# What needs to be done
From the entries that follow, pick out all lines holding "agent".

# Materials provided
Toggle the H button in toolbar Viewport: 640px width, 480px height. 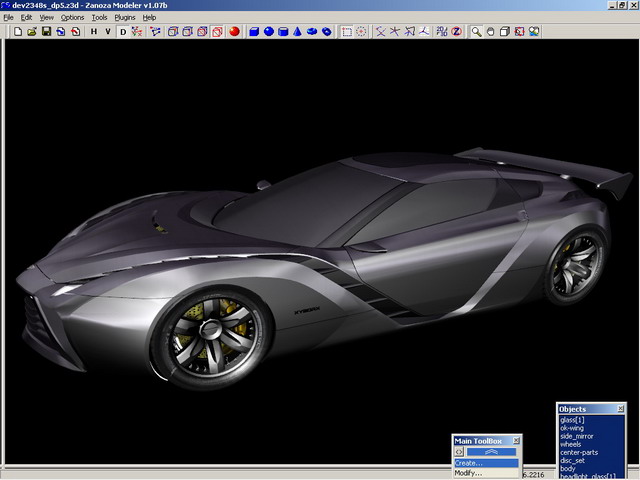93,32
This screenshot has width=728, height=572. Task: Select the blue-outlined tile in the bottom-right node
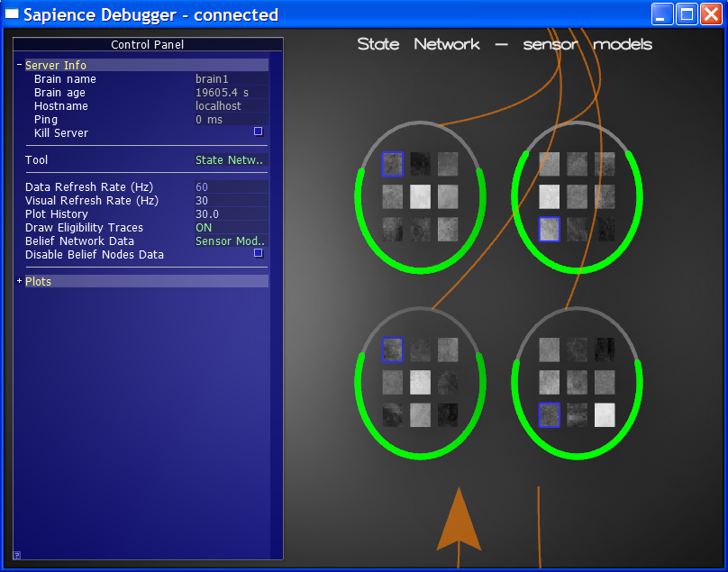click(x=549, y=414)
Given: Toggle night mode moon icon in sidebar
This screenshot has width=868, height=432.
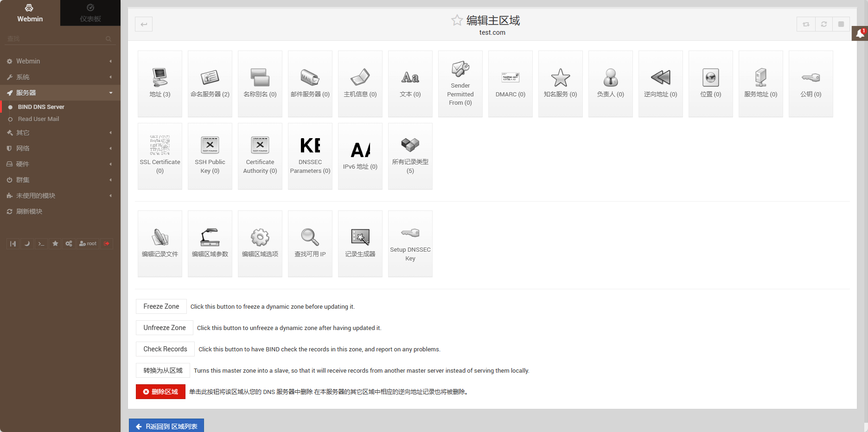Looking at the screenshot, I should 27,244.
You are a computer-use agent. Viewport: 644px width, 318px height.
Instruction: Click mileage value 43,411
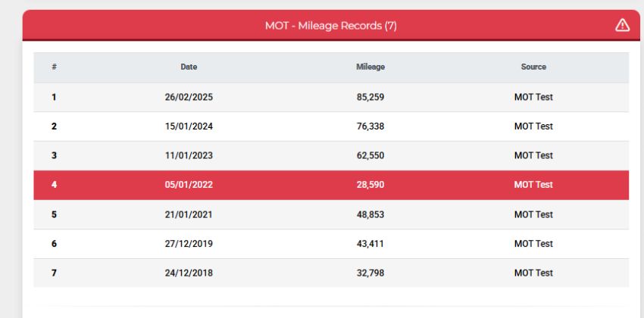(x=370, y=244)
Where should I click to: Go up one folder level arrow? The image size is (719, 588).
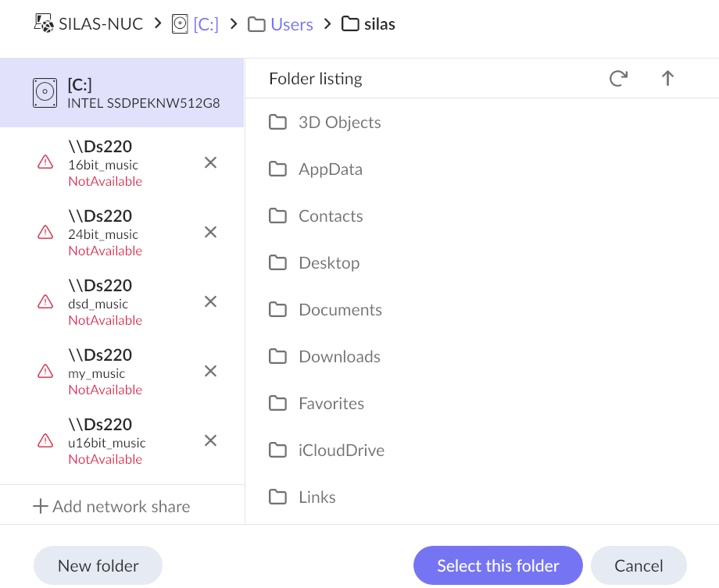point(667,78)
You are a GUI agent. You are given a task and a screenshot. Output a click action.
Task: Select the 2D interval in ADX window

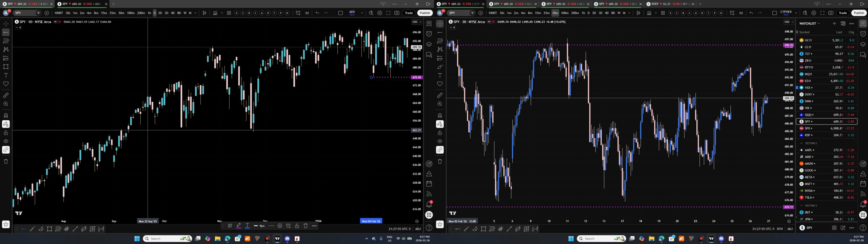coord(160,13)
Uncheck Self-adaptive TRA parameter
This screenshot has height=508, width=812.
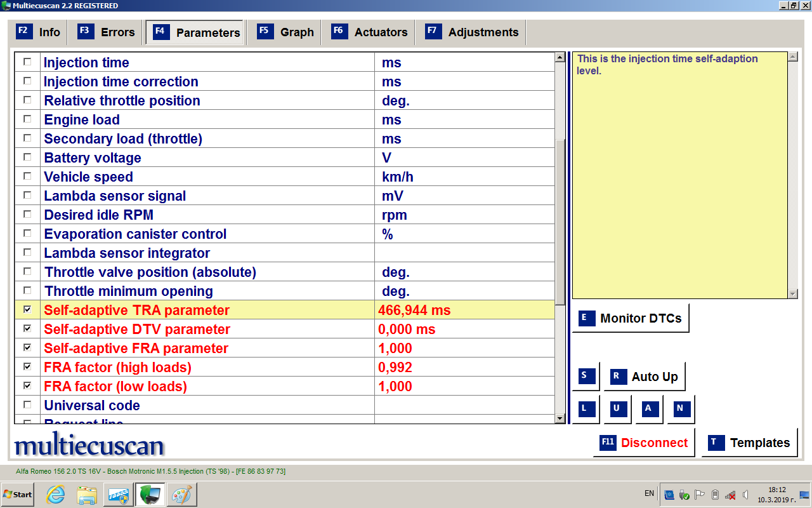pyautogui.click(x=27, y=310)
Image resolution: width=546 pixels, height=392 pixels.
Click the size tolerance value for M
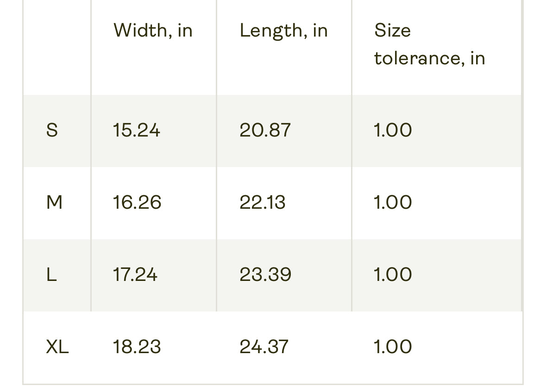pos(393,203)
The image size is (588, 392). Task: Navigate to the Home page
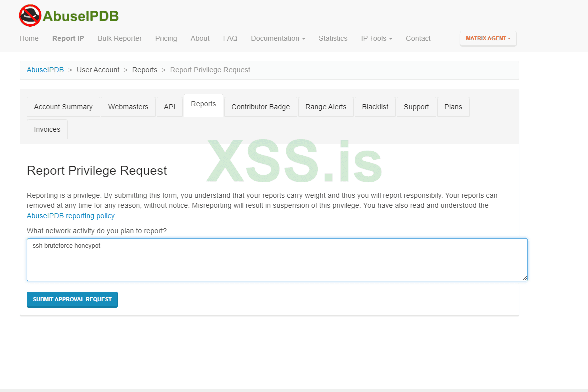tap(29, 39)
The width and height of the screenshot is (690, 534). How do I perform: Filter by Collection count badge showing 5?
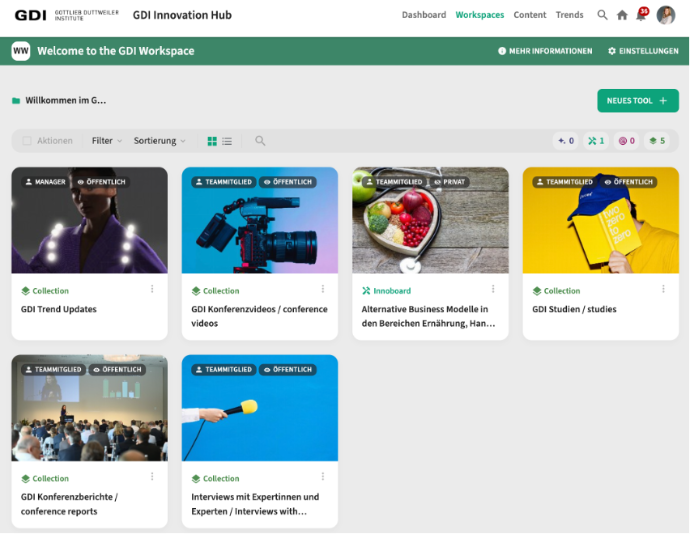click(656, 141)
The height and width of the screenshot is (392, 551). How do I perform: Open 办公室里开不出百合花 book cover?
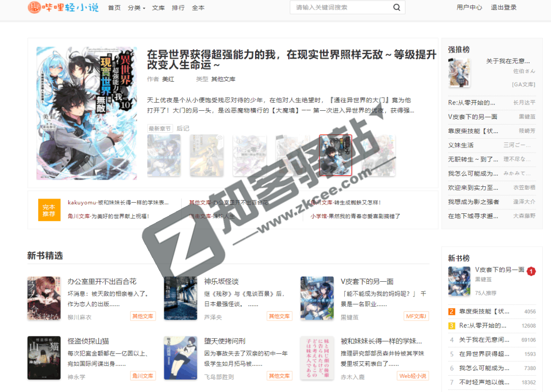pyautogui.click(x=44, y=298)
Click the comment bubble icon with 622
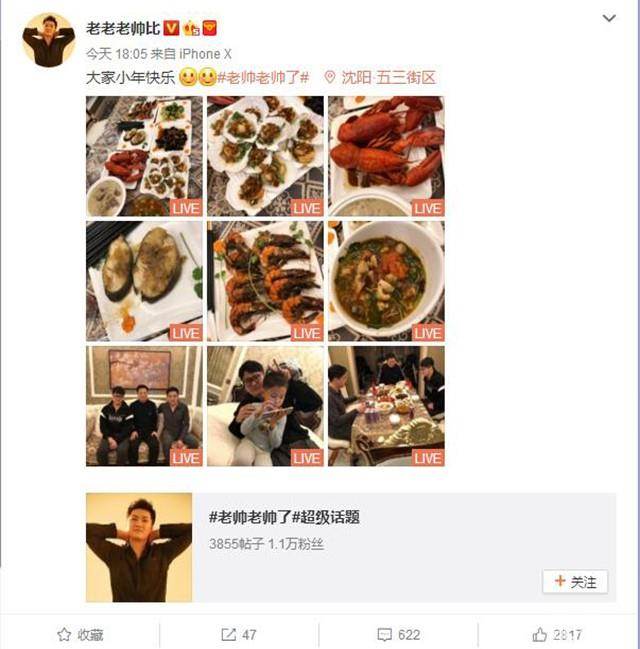Viewport: 640px width, 649px height. coord(385,635)
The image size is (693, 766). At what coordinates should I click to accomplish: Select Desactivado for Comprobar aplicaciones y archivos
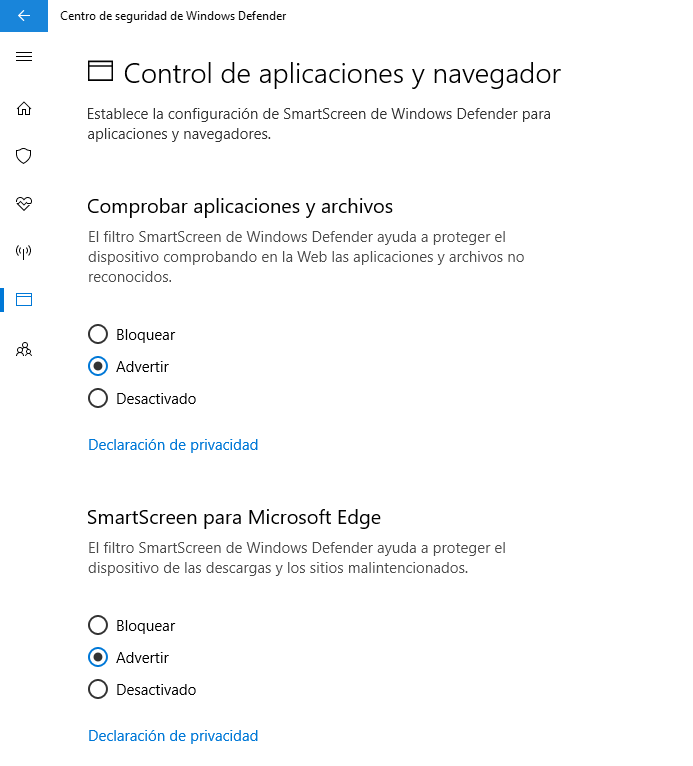(x=98, y=398)
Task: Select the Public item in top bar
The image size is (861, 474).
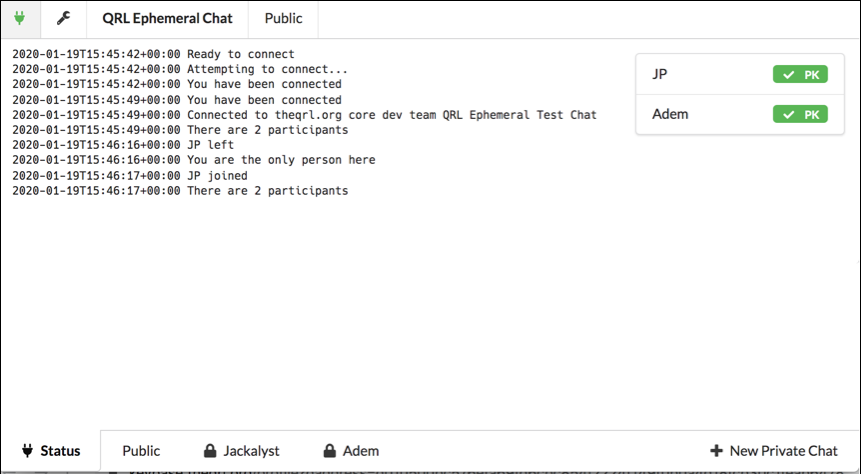Action: 283,18
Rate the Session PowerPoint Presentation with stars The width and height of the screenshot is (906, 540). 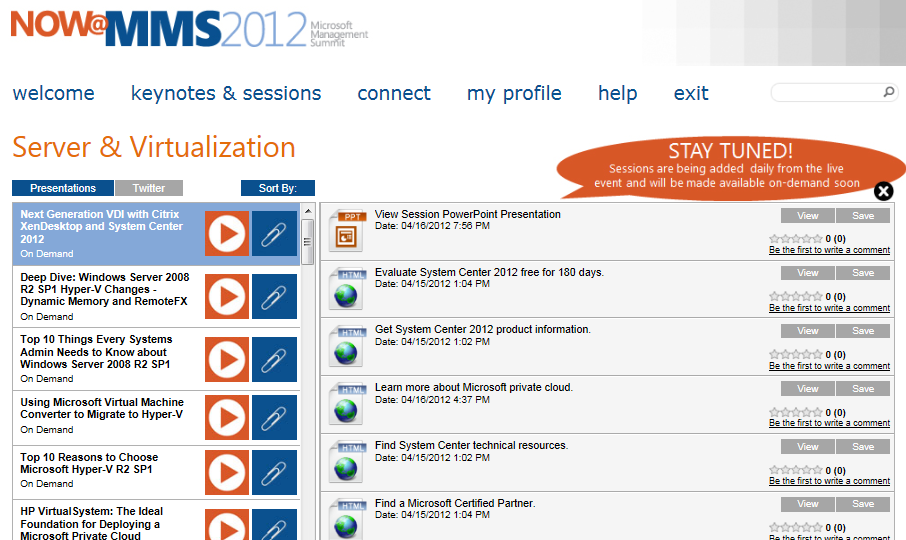[795, 239]
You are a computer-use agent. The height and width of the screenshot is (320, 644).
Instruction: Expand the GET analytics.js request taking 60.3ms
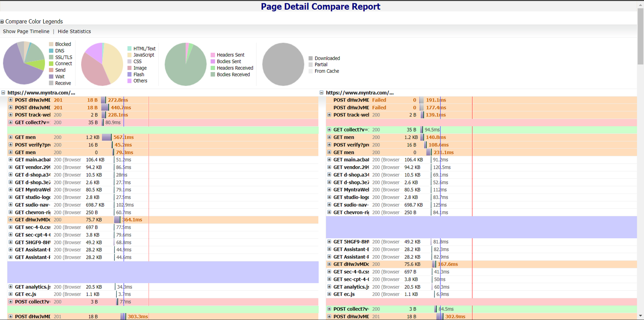click(329, 287)
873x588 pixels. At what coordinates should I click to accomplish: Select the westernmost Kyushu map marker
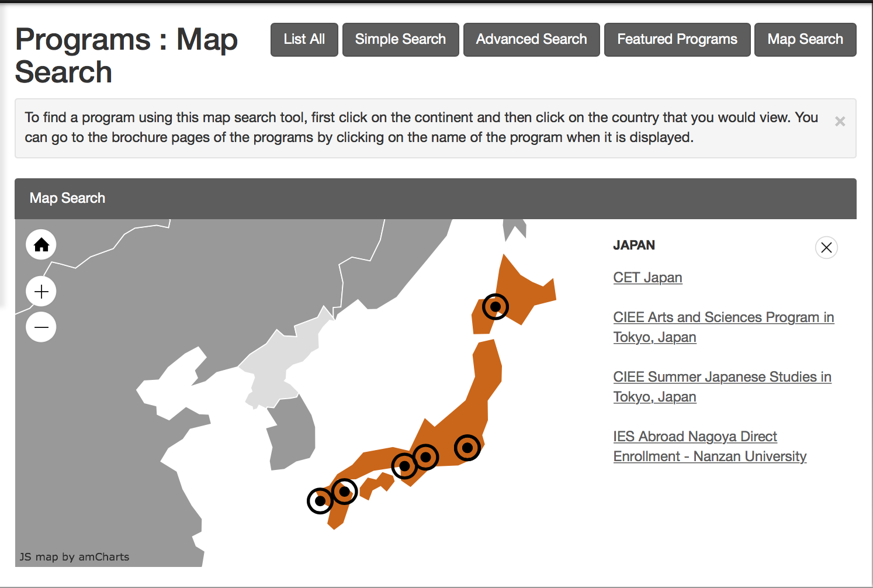[320, 501]
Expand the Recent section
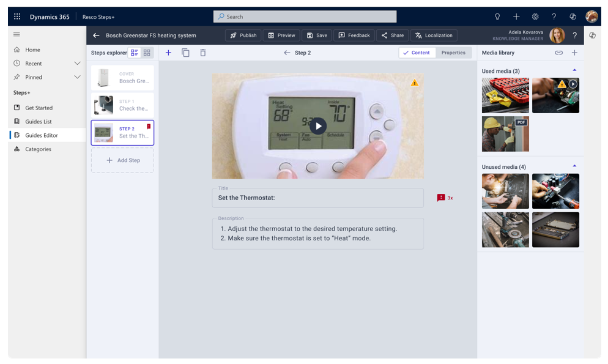This screenshot has width=608, height=364. [77, 63]
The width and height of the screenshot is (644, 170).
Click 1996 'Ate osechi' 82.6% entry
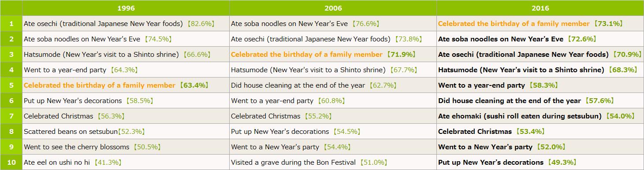pos(119,23)
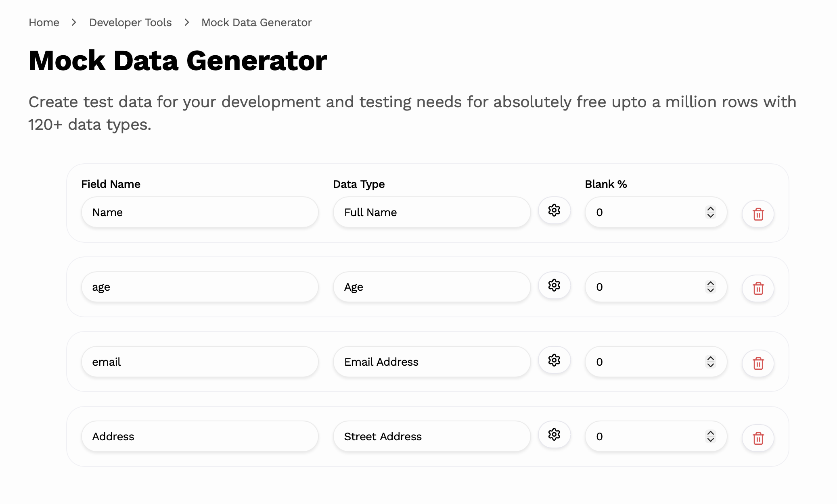Screen dimensions: 837x504
Task: Go to Home via the breadcrumb
Action: click(44, 23)
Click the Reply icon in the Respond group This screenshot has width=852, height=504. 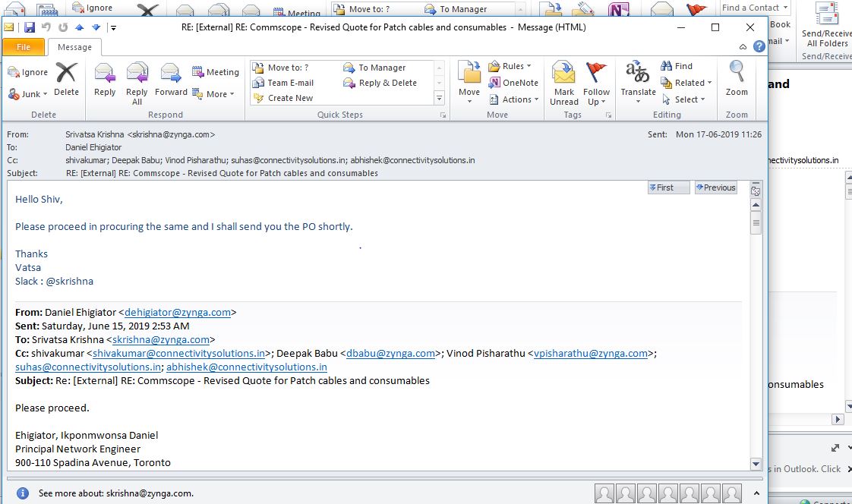click(105, 78)
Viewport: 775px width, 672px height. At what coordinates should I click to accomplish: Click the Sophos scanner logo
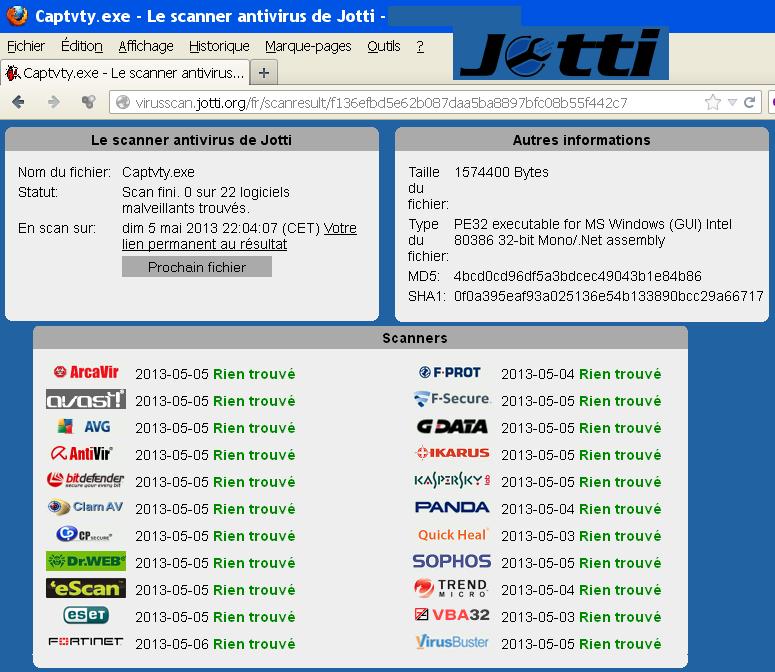[452, 562]
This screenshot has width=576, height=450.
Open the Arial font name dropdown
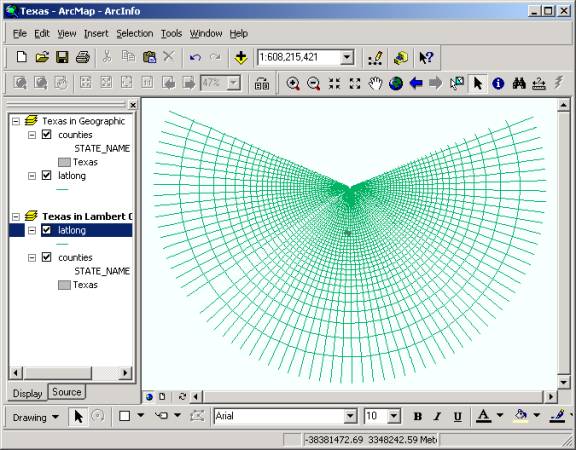coord(350,416)
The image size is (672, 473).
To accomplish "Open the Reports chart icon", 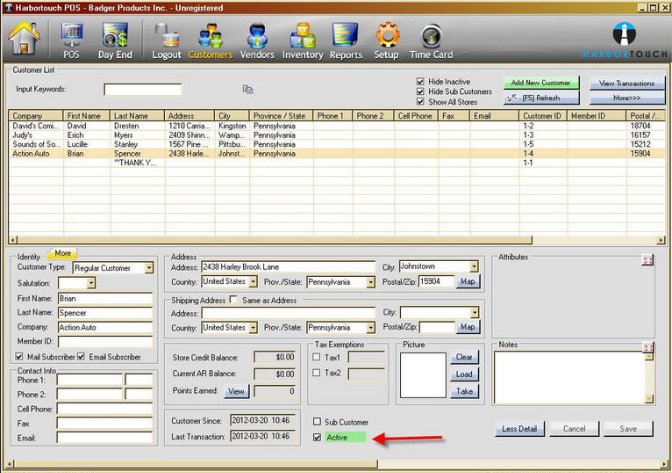I will 346,40.
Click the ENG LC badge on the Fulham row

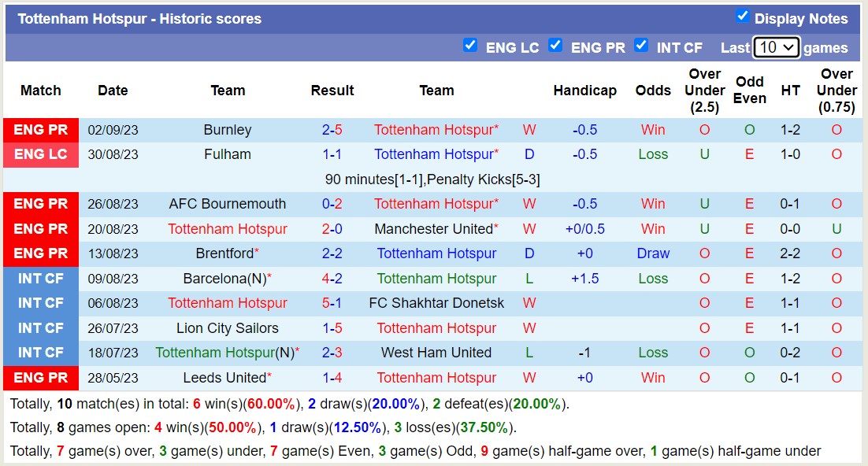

# Solution to this exercise
You are a computer-use agent. Viewport: 644px width, 318px height.
You are a GUI agent. You are given a task and a screenshot. Output a click action.
You are a computer-use agent. The height and width of the screenshot is (320, 644).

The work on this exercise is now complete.